Jornalista
A previsão é de que as commodities -ferro, petróleo, soja, açúcar, aço e celulose- responderão por 75% das exportações brasileiras. Quem anuncia é Nilson Teixeira, economista-chefe do Crédit Suisse, referendado por José Augusto de Castro, vice-presidente da Associação de Comércio Exterior do Brasil. Para Castro os preços internacionais estão tão bons que "se melhorar estraga".
A locomotiva das exportações, portanto, são ferro e petróleo, responsáveis por mais da metade do comboio.
Não faz muito tempo, o petróleo era o vilão da nossa economia. Por causa dele, o milagre brasileiro foi devorado nas chamas da inflação e da dívida externa que consumiam todas as reservas monetárias de um país em agonia no interior dos caldeirões da OPEP, a Organização dos Países Exportadores de Petróleo.
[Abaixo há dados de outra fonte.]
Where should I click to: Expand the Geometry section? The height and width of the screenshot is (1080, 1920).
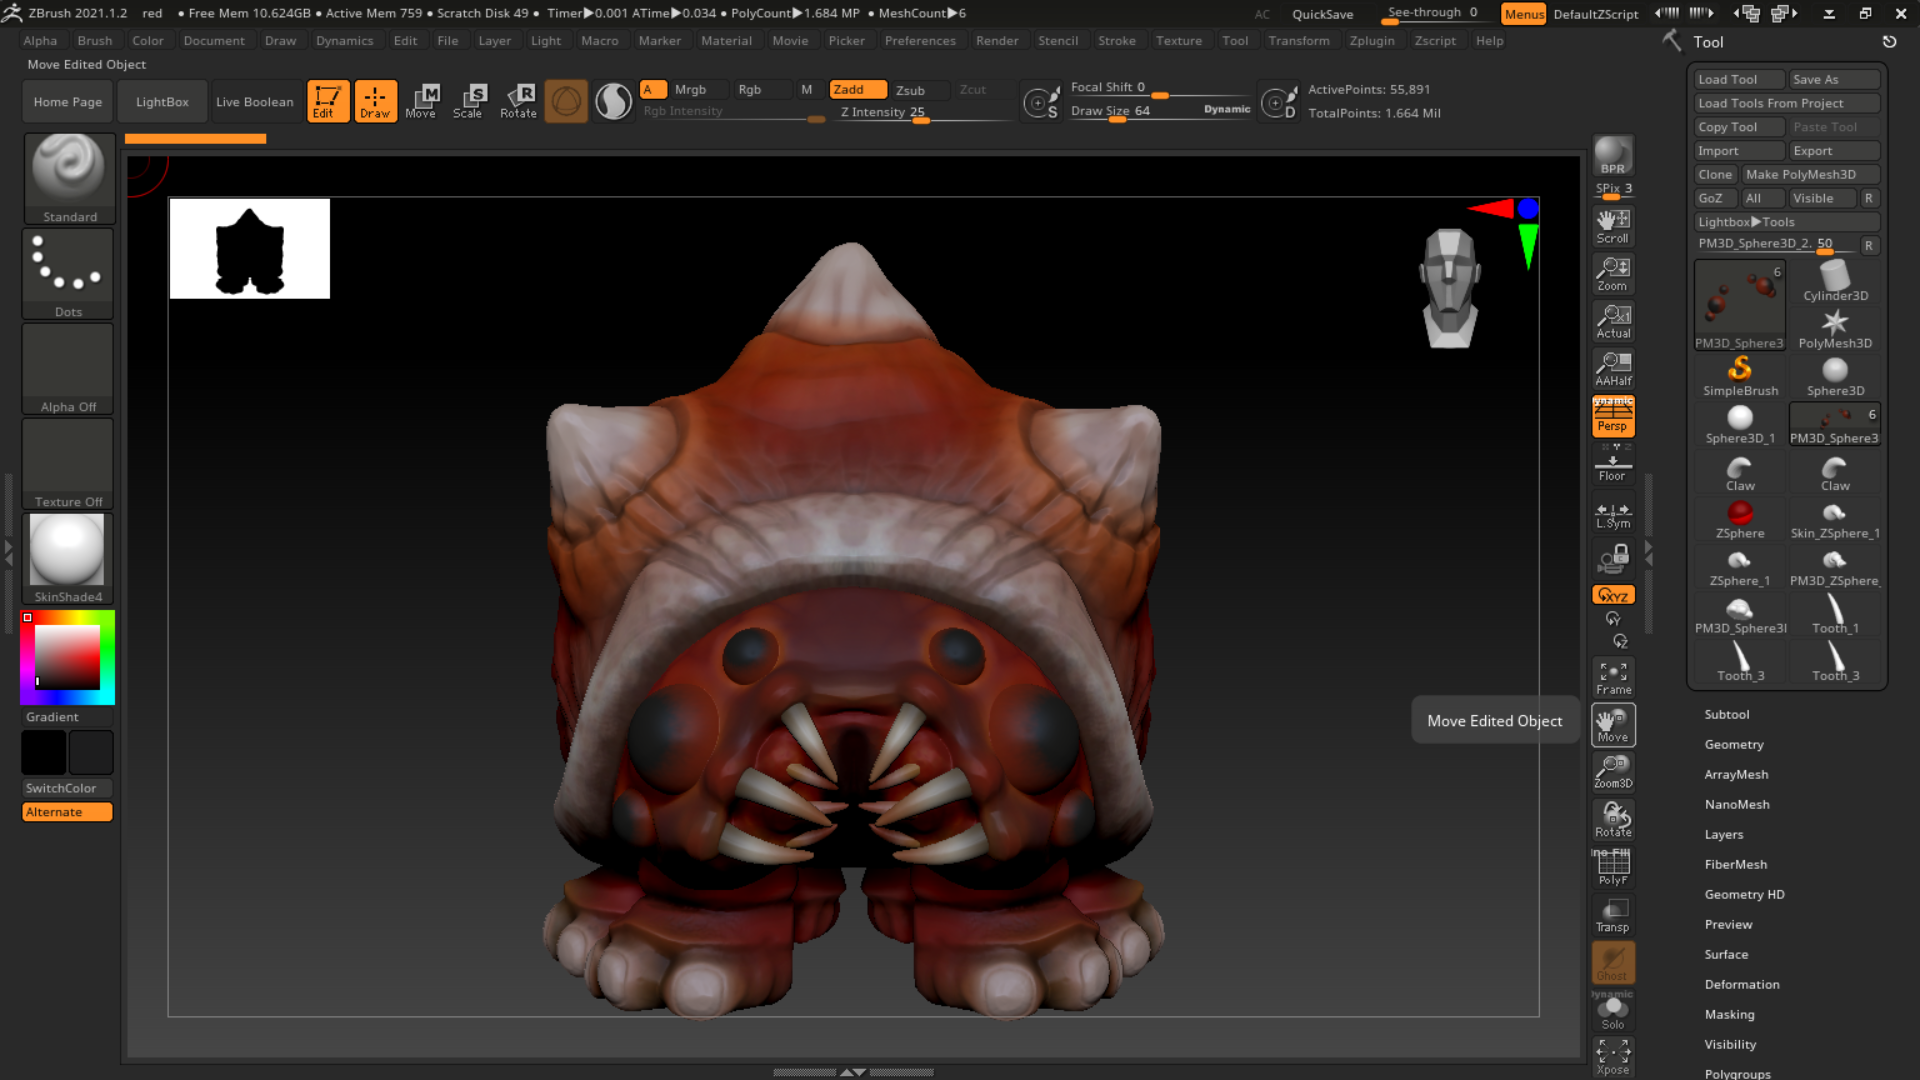coord(1733,744)
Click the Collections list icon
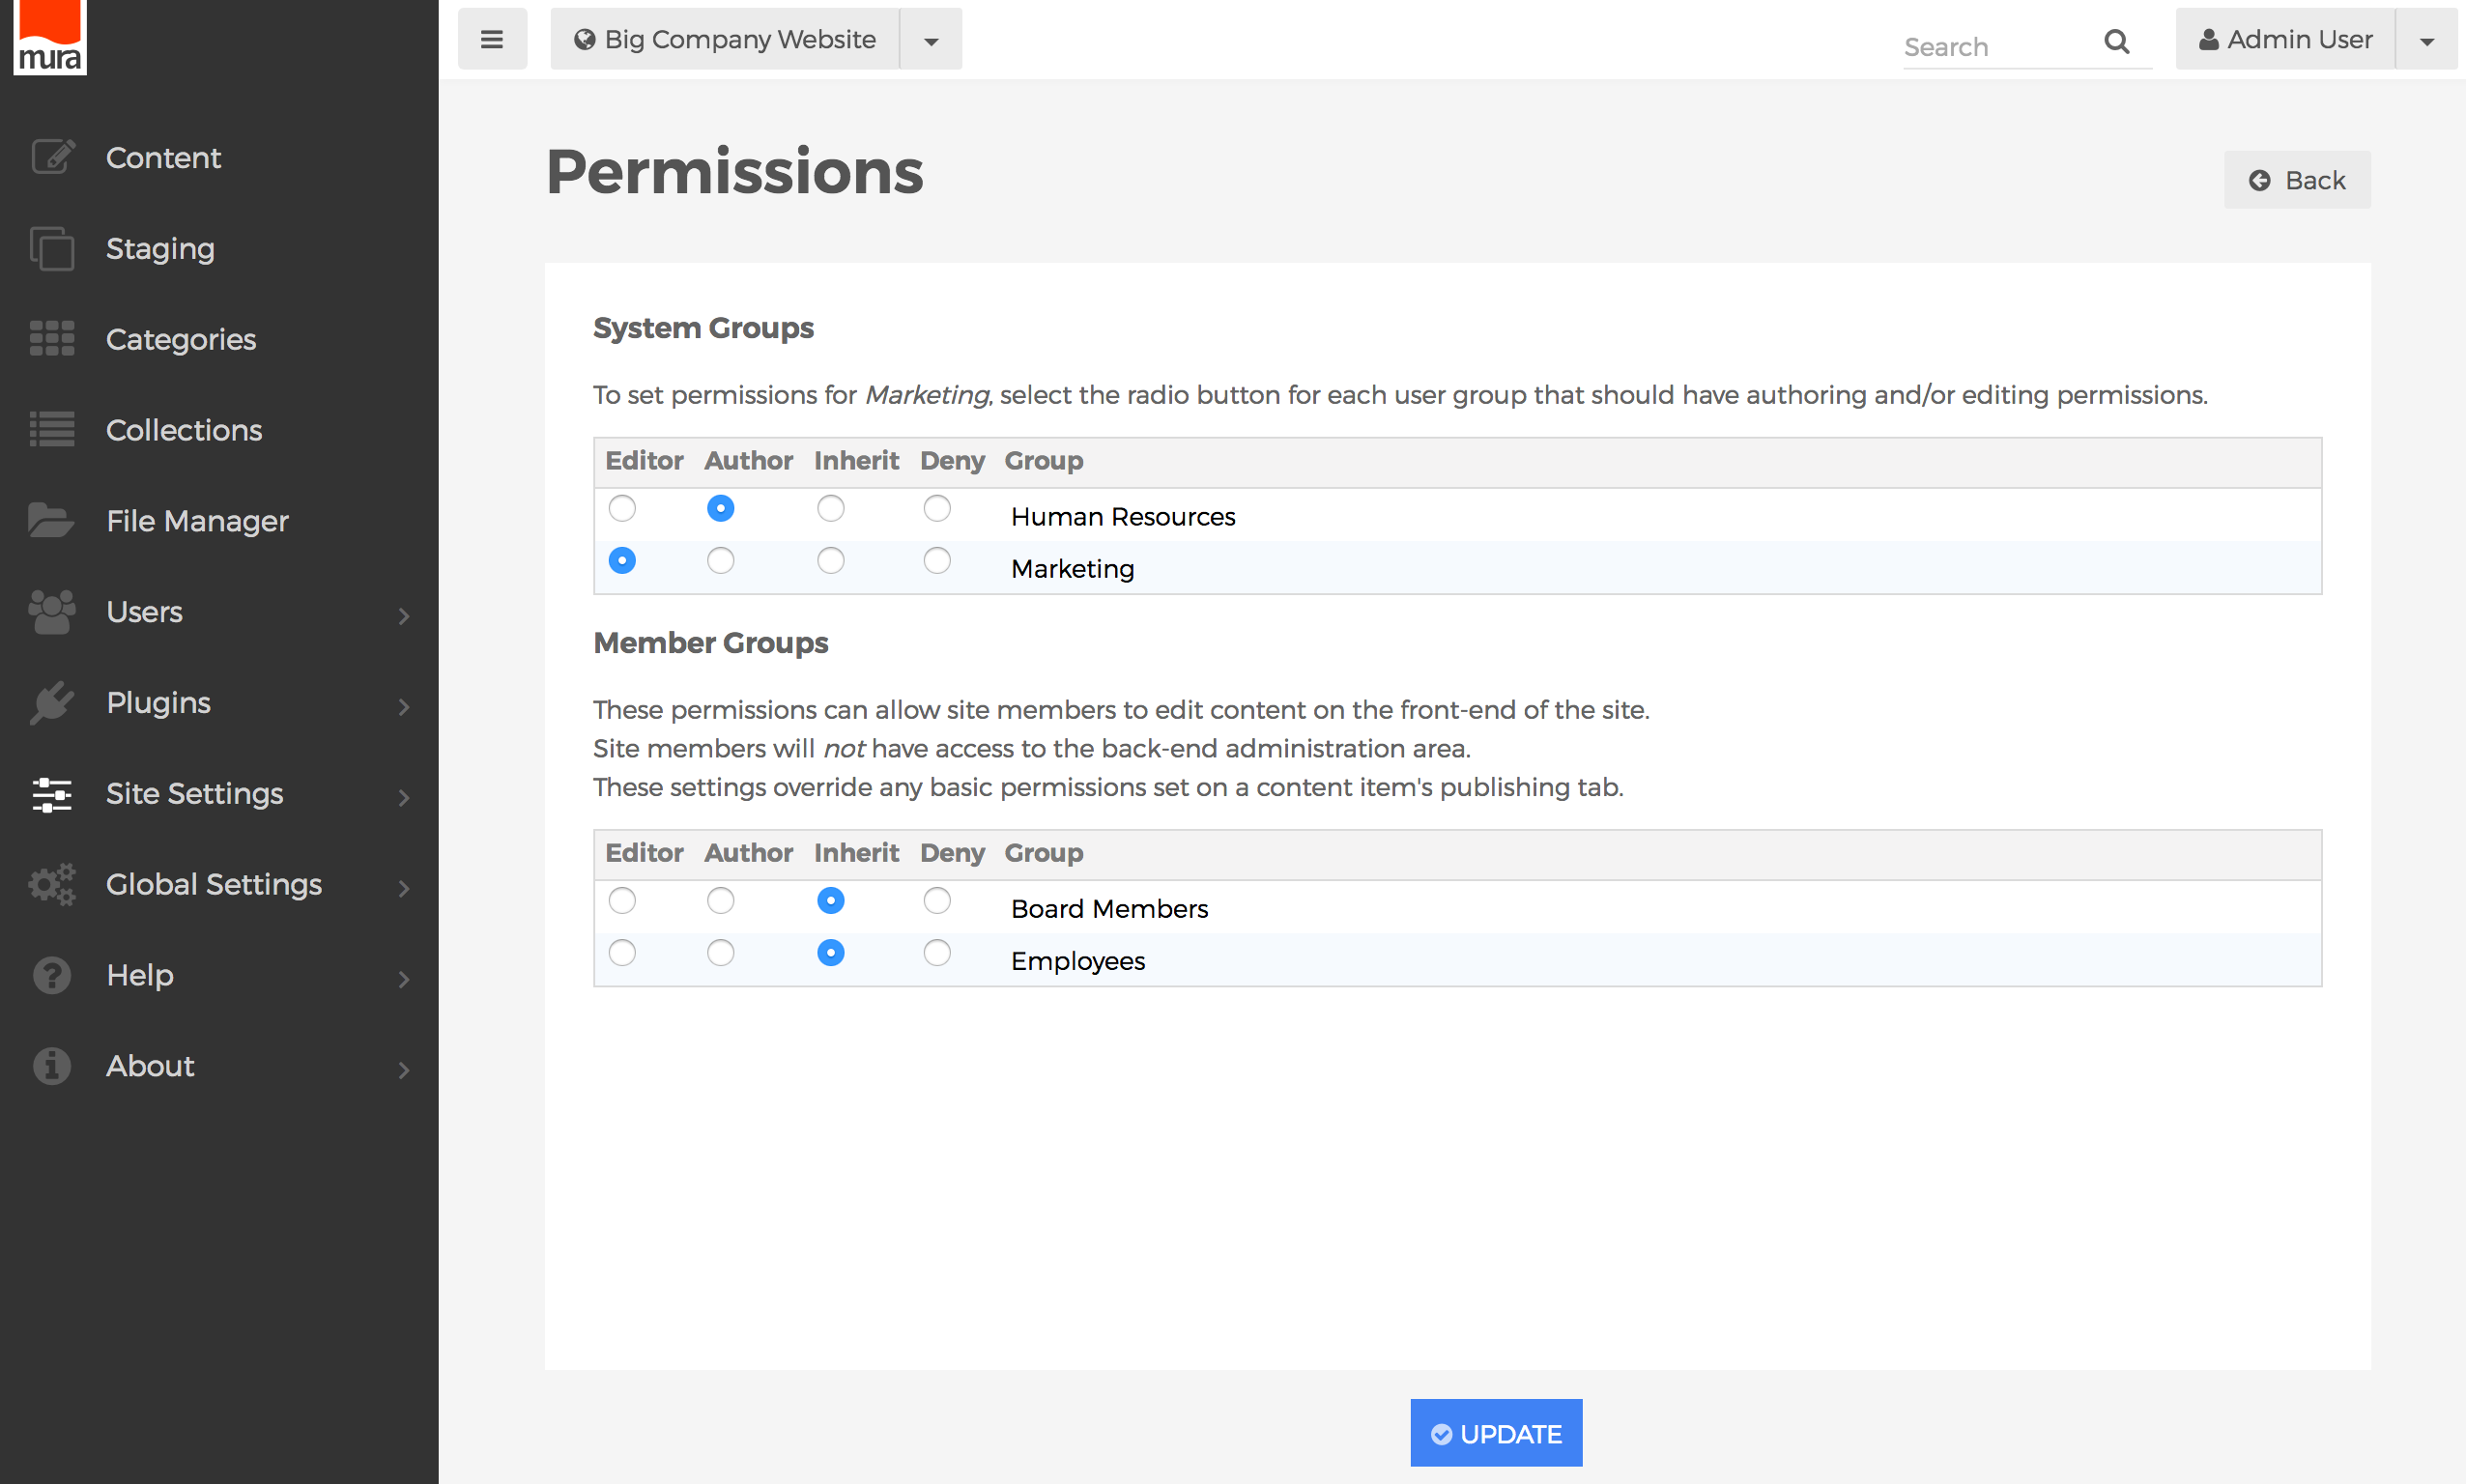This screenshot has width=2466, height=1484. point(52,430)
Com o novo milênio, veio o pré-sal, anunciado como salvação do Brasil e dos brasileiros. Em 2008, a crise. Os preços do petróleo despencaram no mundo a partir de julho de 2014, saindo de incríveis 108 para 29,78 dólares o barril em janeiro de 2016. No país pós-eleição, a esperança virou arma no combate ao governo que se desmilinguia entre escândalos, contradições e as manobras pouco ortodoxas com que se tentava derruba-lo.
Logo vieram os profetas do apocalipse bradar que nossas jazidas submarinas estavam inviabilizadas. O Brasil havia cometido grave erro investindo bilhões de dólares numa aventura que nunca daria certo.
O senador José Serra, em artigo na Folha de S. Paulo, diagnosticou que extraído ao custo entre 25 e 32 dólares o barril, o pré-sal não tinha salvação com o modelo de exploração adotado. Aproveitou para aprovar um projeto dando facilidades às empresas estrangeiras na exploração do pré-sal.
Em outro front, o presidente da Petróleo Pré-Sal S.A., Oswaldo Pedrosa, armou-se com custos de extração entre 40 e 45 dólares, prevendo para Celso Ming, colunista do Estadão, que não havia salvação. Os preços das commodities não se recuperariam tão cedo.
Aí o pré-sal virou arma de terrorista na guerra entre coxinhas e mortadelas. Os ataques, quase sempre baseados em fakenews, encontravam nas redes sociais o ambiente propício para mentiras, desinformação e desaforos.
Vasculhando-se arquivos dos principais jornais e revistas descobre-se que a situação não era a pregada pelos profetas. Já em 2014 sabia-se que o custo de extração do barril de petróleo, no pré-sal, confirmado pela atual diretora de exploração e produção da Petrobrás, Solange Guedes, despencara para 14 dólares. Menos da metade do preço do barril no mercado internacional, em seu pior momento.
Em maio deste ano, o presidente da Petrobras, Pedro Parente anunciou nova queda: 8 dólares. Dias depois, com o aumento da produção, a diretoria de exploração anunciava mais uma redução de custos: menos de 7 dólares por barril retirado no pré-sal.
O petróleo, que em 2013 deixara um rombo de 20 bilhões de reais na nossa balança comercial, agora é tábua de salvação. Estamos exportando hoje e todos os dias, 1,3 milhão de barris, conforme relatório da OPEP.
Tanto exportações devem aumentar quanto custos para extração devem cair com a entrada em operação da plataforma P66, na bacia de Santos, de uma outra no promissor campo de Libra, mais a P67, no campo de Lula e a Cidade de Goytacazes, no mesmo campo, em 2018. Vai ser muito, mas muito mais petróleo.
Com isto, é possível estimar-se que o preço de extração vai se aproximar do conseguido pela Arábia Saudita, o mais barato do mundo: 5 dólares por barril.
Não serão as tais reformas que farão o país avançar. Pelo menos, ainda. Por hora, quem está pagando as contas é o pré-sal, sobre o qual tanto se mentiu.
E para encerrar: a cotação do petróleo está fechando novembro acima dos 62 dólares, o barril.